Twice during a three-year span while playing for Villanova, Brunson helped lead the Wildcats to the NCAA championship. The second time, in 2018, not only was Brunson the best player in the NCAA tournament, he also was a consensus All-American and the best player in college basketball.
In other words, Brunson was all that and a bag of championships.
“What I really respect about JB is he’s always been questioned at every level – high school, college – and he’s always found a way to win,” Kidd said. “You need those type of players on your team for the environment.
“If you’re trying to win a championship you need a JB on there to help that. He’s been doubted here in the league, and he’s had success and I think he’s proven a lot of people wrong.”
As the Mavs prepare for Game 1 of their best-of-seven first-round playoff series against the Utah Jazz – tipoff is Saturday at noon at American Airlines Center – Brunson said his mentality and focus will stay the same no matter if people continue to doubt his capabilities.
“The game plan and execution and all of that staff changes a little bit,” Brunson said. “One thing I try and think about is that this is still basketball, this is still fun.”
The mitigating circumstances that come with a loss doesn’t even enter Brunson’s mind.
“More is at stake,” he said. “I don’t really consider the pressure. I try and blurt out the added distractions when it comes to the playoffs, but I’m just really excited for this opportunity.
“I’m not really too worried about putting pressure on myself. I don’t see it as pressure. I see it as an opportunity.”
From Brunson’s perspective, if he prepares properly and gets mentally ready to handle whatever Utah throws at him, he knows the results should be what he wants them to be.
“I have the perfect people around me,” Brunson said. “I have great teammates, I have a great coaching staff, and they’re going to put us in position to be successful.
“Us, together as a team, we give each other confidence to go out there and make plays.”
This season has been all about an opportunity for Brunson. He started off this season being a resourceful commodity off the bench for the Mavs, but wound up starting 61 of the 79 games he played in.
“Jalen, with the stage, he’s not afraid,” Kidd said. “You can see his growth. We changed his role, so that just shows character that he can adapt.
“But again, he’s somebody as a coach that gives you the comfort that he’s going to make the right play, and he’s all about winning. That’s just less stress to worry about when he’s on the floor that I don’t have to constantly tell him what to do.”
Brunson and Kidd do share a bond in that they both are point guards who are accustomed to running an offense on a big stage with the lights shining ever so bright. Brunson, obviously, during those two championship runs at Villanova, was the main man at the wheel for the Wildcats.
And while Kidd led the Mavs to the 2011 NBA title, he also was the key player when the New Jersey Nets advanced to the 2002 and ‘03 NBA Finals.

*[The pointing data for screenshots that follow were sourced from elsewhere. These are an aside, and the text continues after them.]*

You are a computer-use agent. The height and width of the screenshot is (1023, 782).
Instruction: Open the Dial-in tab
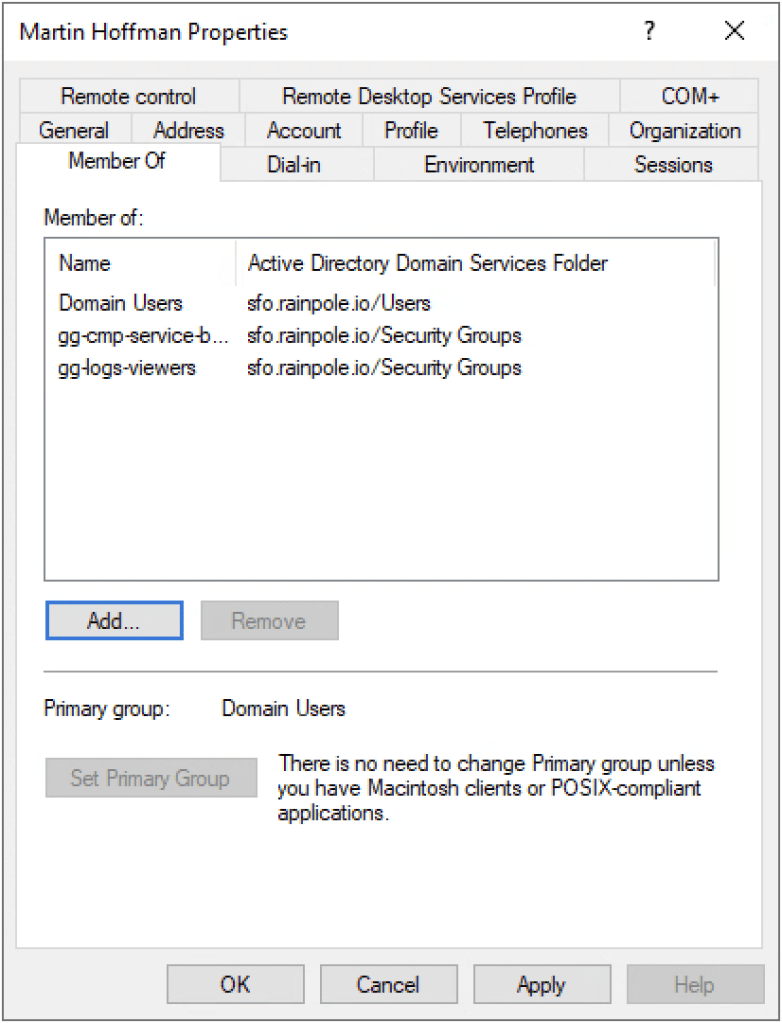pos(294,165)
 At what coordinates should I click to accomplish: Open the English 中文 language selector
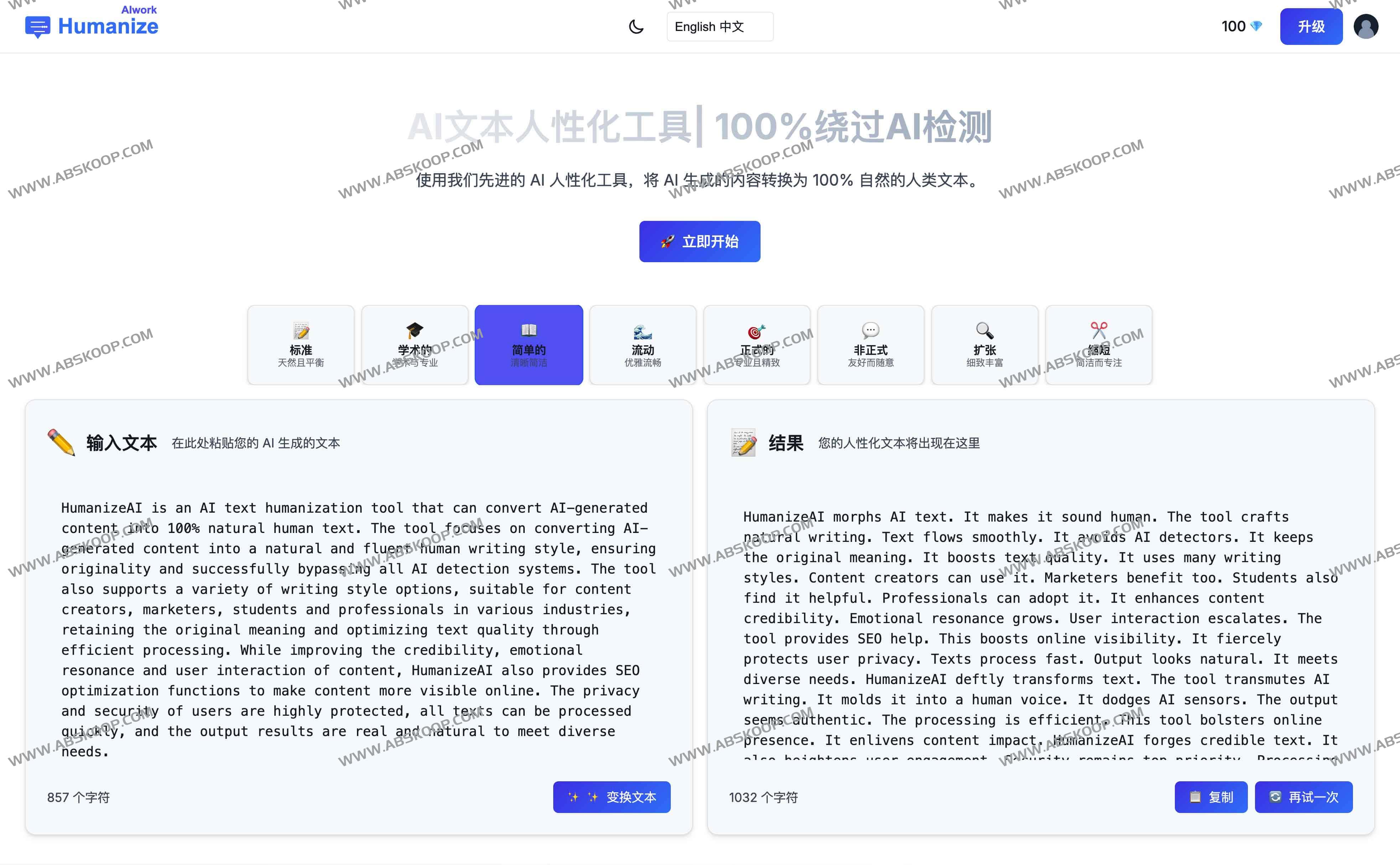click(720, 26)
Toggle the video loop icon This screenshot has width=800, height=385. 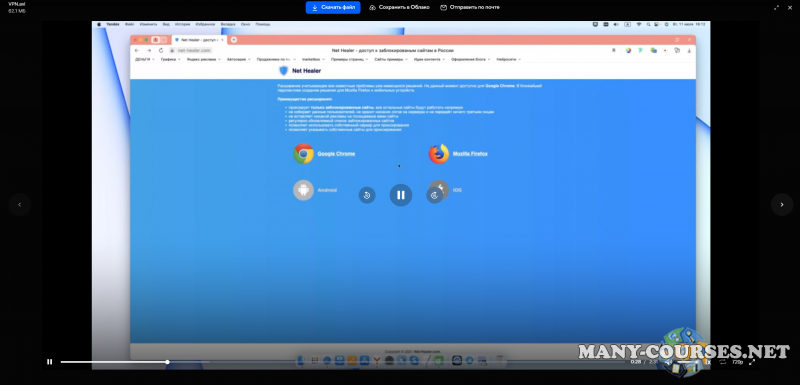pyautogui.click(x=722, y=362)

Thus, talks between Brunson and Kidd are commonplace.
“He’s been great since he’s been here for me,” Brunson said. “We talk all the time, and sometimes it’s not even really planned. I was walking over here to talk to you (media) guys and we stopped and we chatted for 20-something minutes.

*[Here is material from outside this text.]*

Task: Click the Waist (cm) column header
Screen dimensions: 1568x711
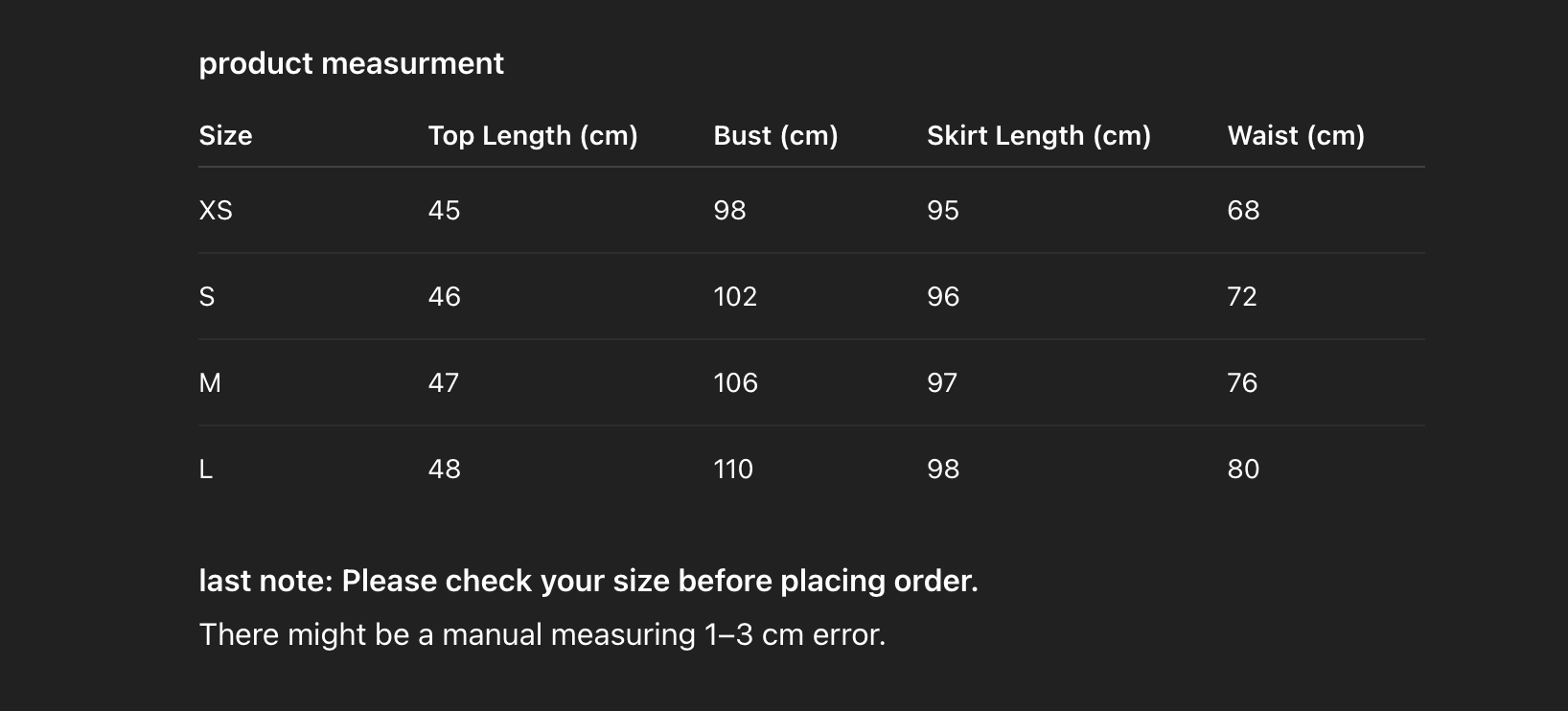Action: [x=1295, y=135]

“It’s never planned, which is kind of how I like it. It’s organic. We say the things that we need to say, we hear each other out and move forward. He’s been a big part of the reason how I’ve been able to play the way I’ve played.”

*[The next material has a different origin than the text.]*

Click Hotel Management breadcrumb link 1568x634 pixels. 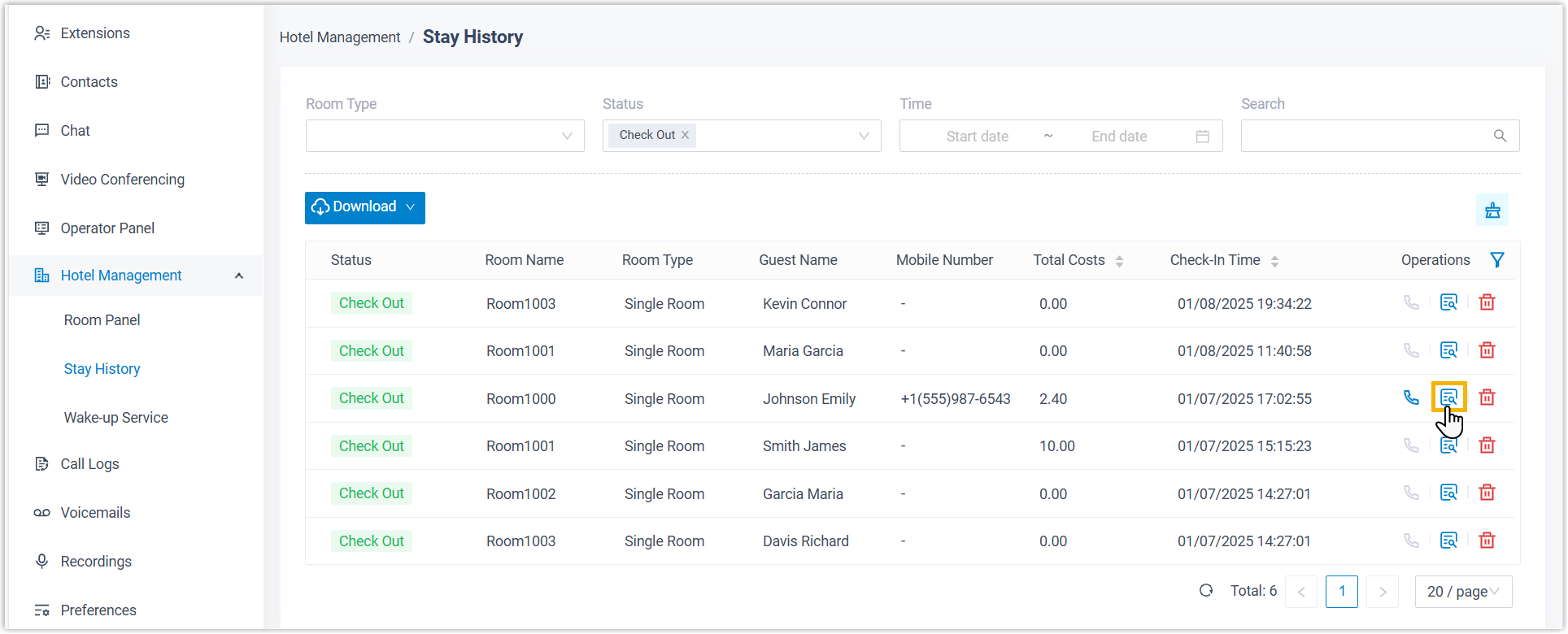(339, 37)
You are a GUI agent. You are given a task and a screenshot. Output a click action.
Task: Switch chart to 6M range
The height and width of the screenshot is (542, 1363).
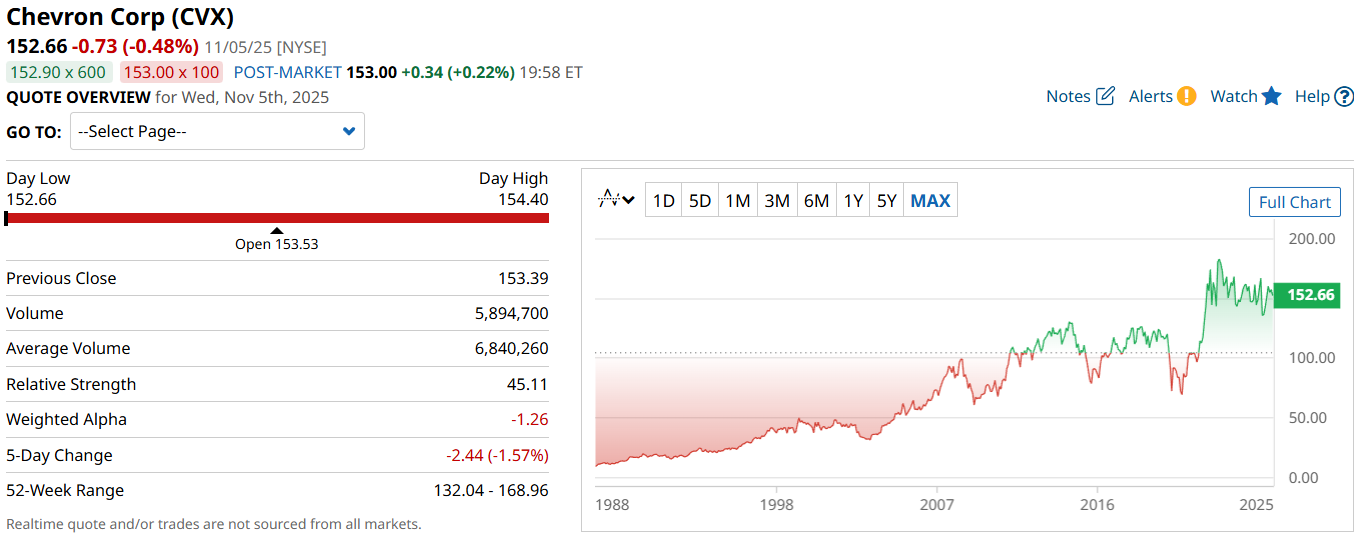tap(816, 201)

Brunson averaged career highs in points (16.3), rebounds (3.9) and assists (4.8) this season, and also shot 50.2 percent from the field and 37.3 percent from three-point land. In addition, he led the Mavs in games scoring 10 or more points with 68, and also scored 20 or more points in 21 games.
If Luka Doncic’s strained left calf keeps him out of the series opener, Brunson knows the Mavs are expecting more from him on the offensive end of the floor.
“When you think of the Dallas Mavericks, you think of (Doncic),” Brunson said. “That’s our organization right there.
“So obviously I’m very optimistic (Doncic will play in Game 1), and I’m hopeful for the best and we want him out there.”
And if Doncic doesn’t play Saturday?
“I think when Luka was out for a while in the middle of the season we were able to kind of stay afloat,” Brunson said. “So we were able to win games with him not on the court.
“Obviously this is a different test, but we’re just going to have to see. We’re going to prepare for Utah and do what we’ve got to do.”